The wS2 technique was used as an additional method complementary to the conventional SUVR analysis that is performed by calculating regional mean and median SUVR values. Compared with the SUVR mean and median values, the wS2 metric was associated with the highest average Spearman’s rank correlation across all time points and reference regions, including the cerebellar gray matter. Given that the wS2 metric is based on changes in image spatial patterns, we expected that this method would be slightly less sensitive to minor temporal variations in reference region radiotracer activity, which would cause variations in normalization thresholds. The wS2 method evaluates associations between voxel values at different distances. These associations remain preserved, to some extent, even when the normalization threshold varies.

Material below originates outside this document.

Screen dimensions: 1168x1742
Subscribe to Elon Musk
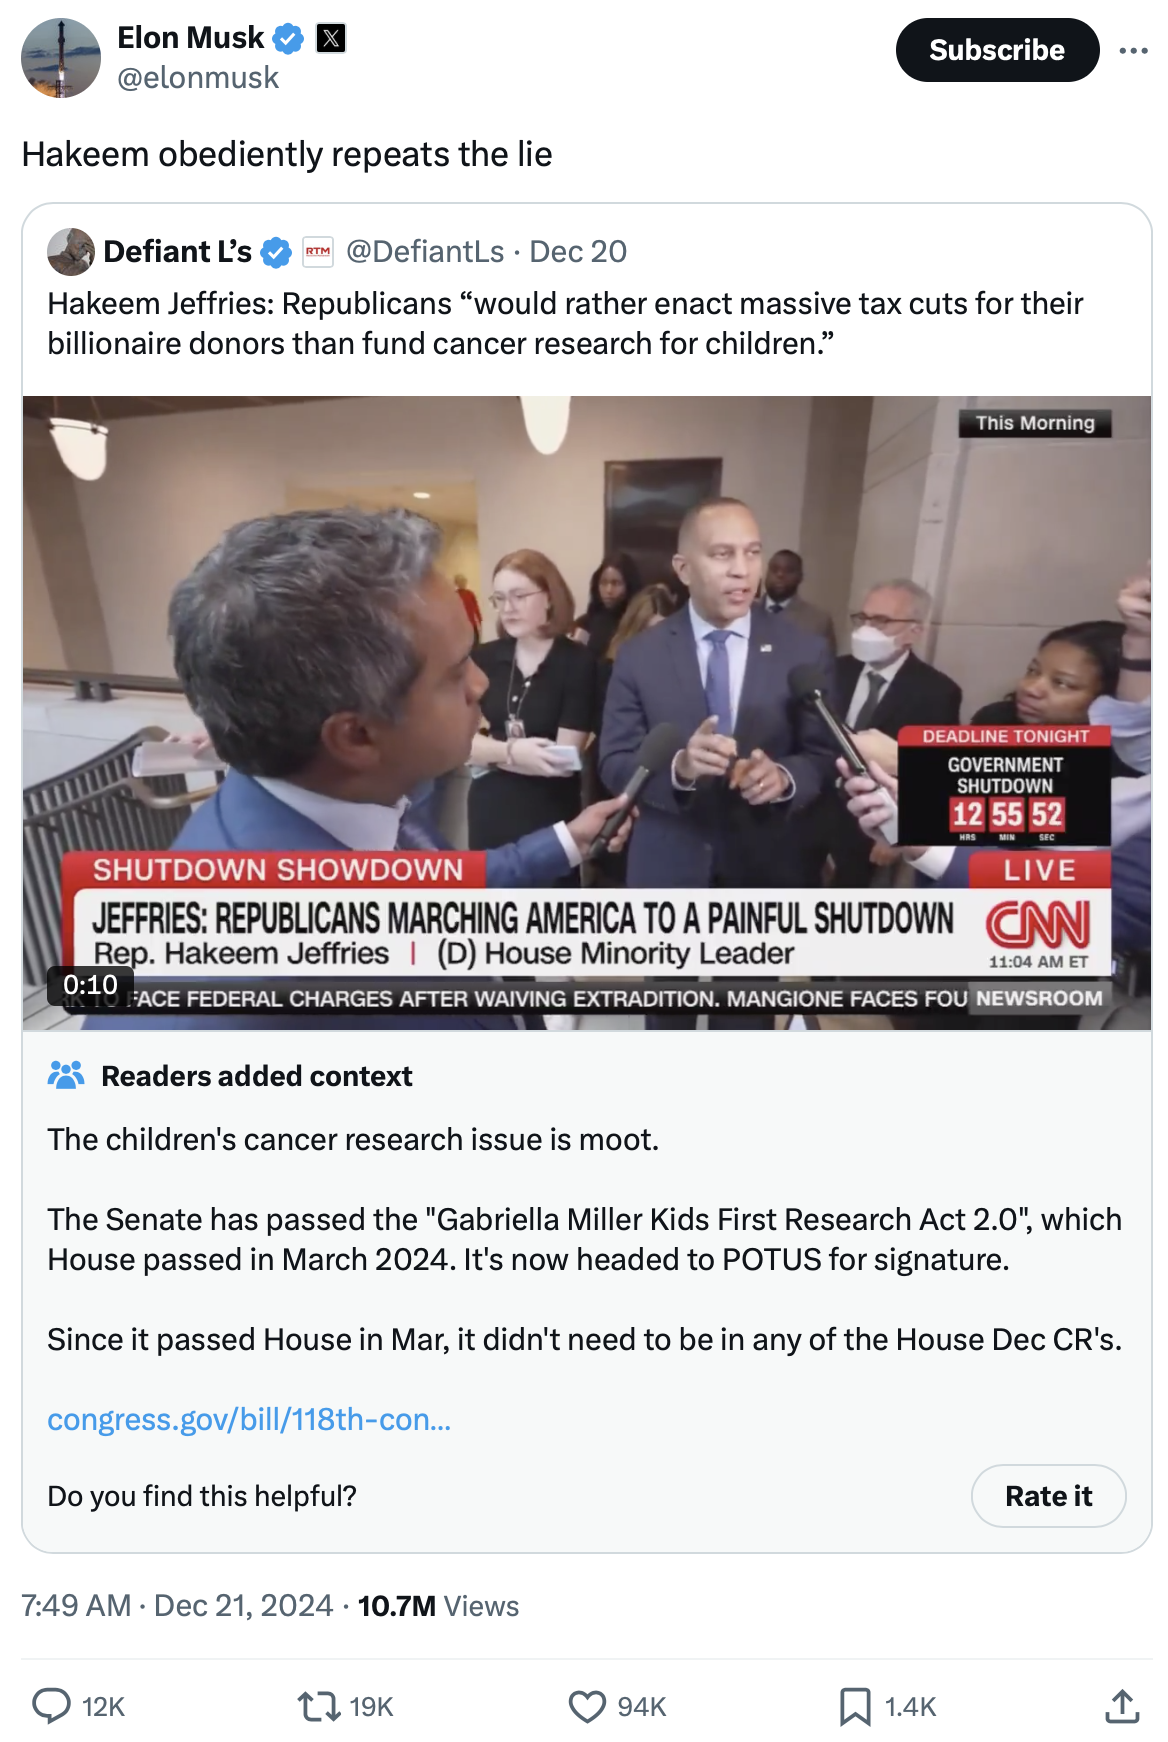click(997, 50)
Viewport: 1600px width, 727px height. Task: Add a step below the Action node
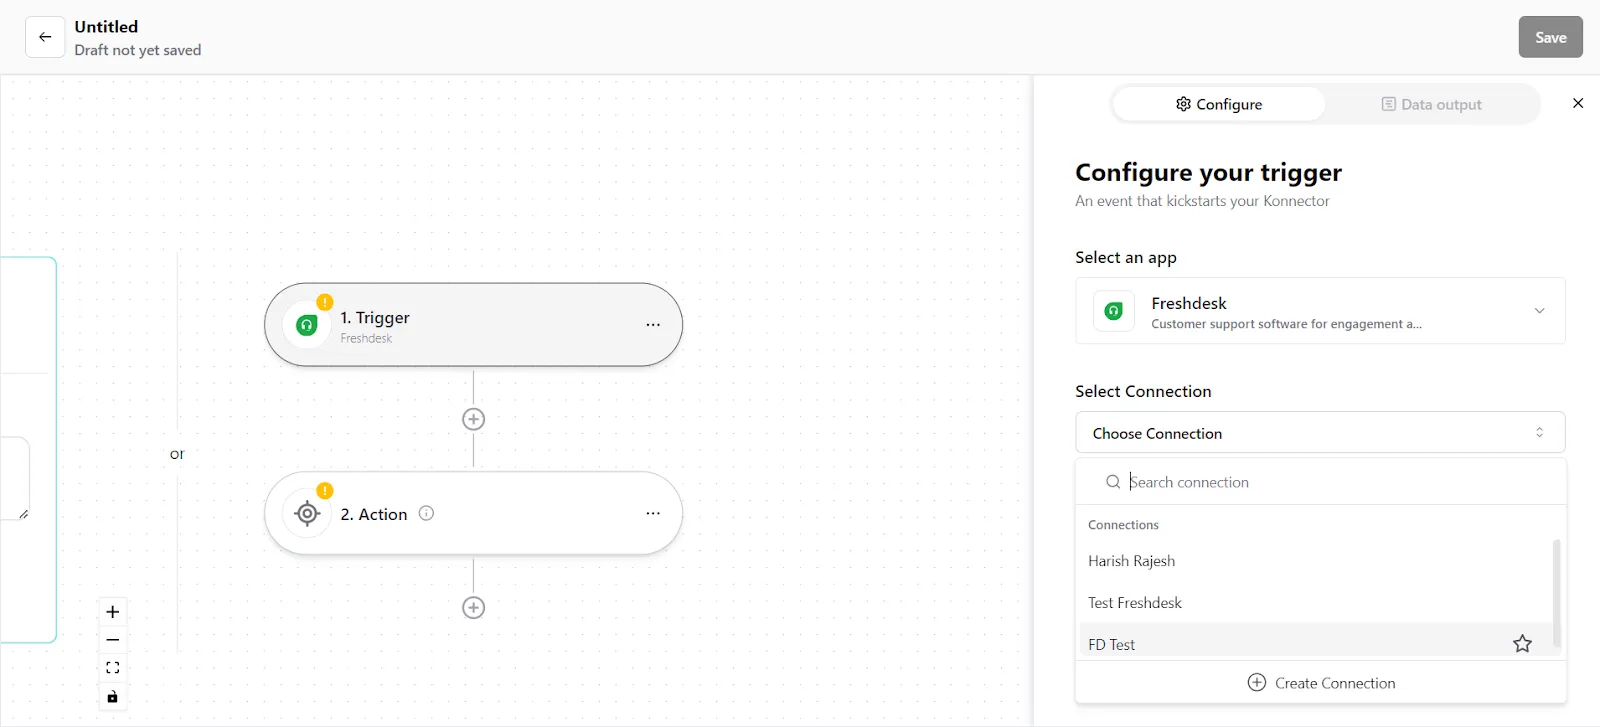[474, 608]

To date, we have applied the wS2 analysis with two different radiotracers (11C-PiB and 18F-florbetapir) and have been able to show consistent results. Using a statistical analysis, we evaluated the effect of injected dose (as a surrogate for image noise) and the region size on the wS2 outcomes and made a comparison with SUVR mean and median values. We obtained high and stable correlations between CSF Aβ levels and wS2 outcomes with both radiotracers. Further validations would require a full quantitative analysis using kinetic modeling and dynamic acquisitions. Our main future objective is to test the wS2 methodology with dynamic PET scans and list-mode data acquisition to investigate how different image acquisition (starting time point and duration) and reconstruction parameters (number of iterations and noise regularization) can change the image spatial patterns and subsequently the wS2 outcomes. Image preprocessing is another important factor. Spatial resolutions of human PET scanners range from greater than 2.5-mm full-width half-maximum (FWHM) in some research scanners to greater than 7-mm FWHM in many commonly used clinical PET systems [3840]. Additional preprocessing steps, such as image smoothing, further reduce the image resolution from 7- to 12-mm FWHM. For example, most reported ADNI analyses use level 4 preprocessed imaging data, which are smoothed to a uniform isotropic resolution of 8-mm FWHM [39]. The smoothing process is beneficial for cross-sectional comparisons and for qualitative visual reads by clinicians, due to the improved uniformity. However, it has a disadvantage in that potentially important high-resolution spatial patterns are smoothed away [40]. The spatial smoothing of within-subject longitudinal can reduce the effect size [41]. We are the first group, to our knowledge, to propose a method designed to improve understanding of the nature of nonuniform spatial activity patterns that explain the impact of spatial smoothing on longitudinal changes.


The selection of reference tissue for normalization of 18F-florbetapir PET images as well as the image analysis method can modify the quantitative outcomes in longitudinal studies. Understanding factors that contribute to temporal variations of reference region radiotracer uptake merits further investigation.